We already have some implementations of talking cars.  The GPS navigation systems in many automobiles have voice already ("turn right in 30 seconds").  I like the feature in some European countries where a severe traffic or weather alert can interrupt any other audio program.  None of these seem particularly sophisticated to me today, so maybe the vision in the Wired article isn't that far off.
One thing that still seems like it won't happen quite as rapidly is adoption of voice interaction and response in all computing/machine applications.  A sci-fi staple, the technology is already here -- interactive voice response systems are a daily encounter.  But we still don't have the Star Trek vision of "Computer: Give me all the data on ...." kinds of interaction.  Why?  I guess there are a couple of reasons that I'm thinking about right at the moment.  
One is that it's not practical at all times.  I'm sitting here at 3:30 AM, can't sleep, but don't really want to disturb those who are in this house.  Do I want to be talking to this computer at the moment?  No way.

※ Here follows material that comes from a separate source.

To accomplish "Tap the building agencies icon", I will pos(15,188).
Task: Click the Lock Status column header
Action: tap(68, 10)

The second is the more interesting one to me.  It deals with conscious vs. unconscious thought.  I can type incredibly fast, and I constantly use keyboard shortcuts to navigate my way around my computer.  It's all subconscious activity -- I have been keyboarding since I was 9 years old, so put a set of home keys in front of me and I can be incredibly productive.  If I had to say "computer, open the mail message from Karen Lilla about Rational Software's first anniversary as part of IBM" as opposed to point and click, well, I might as well call it a day.  Nothing's going to get done, and that was a simple "open" command.

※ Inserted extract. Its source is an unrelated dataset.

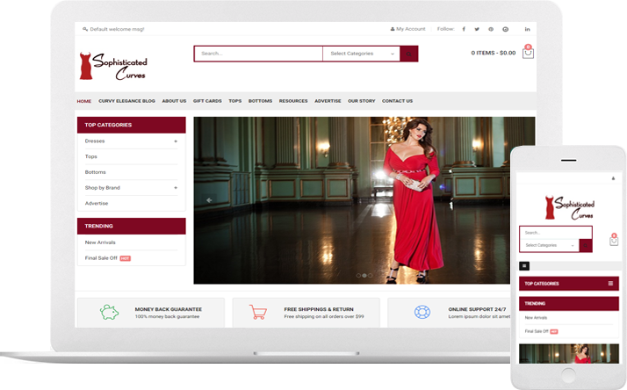Expand the Shop by Brand category

tap(176, 187)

A few years ago, Lotus demonstrated technology that we internally called "speechcenter" at Lotusphere (I think Donna Carvalho did that part of the demo).  It made for an amazing demonstration -- I remember the all-company meeting where they showed it first, and what a rush it was to think that such innovative work was going on at Lotus.  Never came to market reality, though, because as interesting as speech commands are for demos and sci-fi writers, the need to bring thoughts into a conscious pattern, in order to tell the computer what it needs as input, mean that some things should best be left to other interfaces and interactions.
Which brings me back to the Beast on Wheels.  None of the ideas in the article seem to be much of a reach -- I think most could be done with today's technologies.  Just don't make me start driving by voice -- I'd rather use the subconscious instinct of the feel of the road, thanks.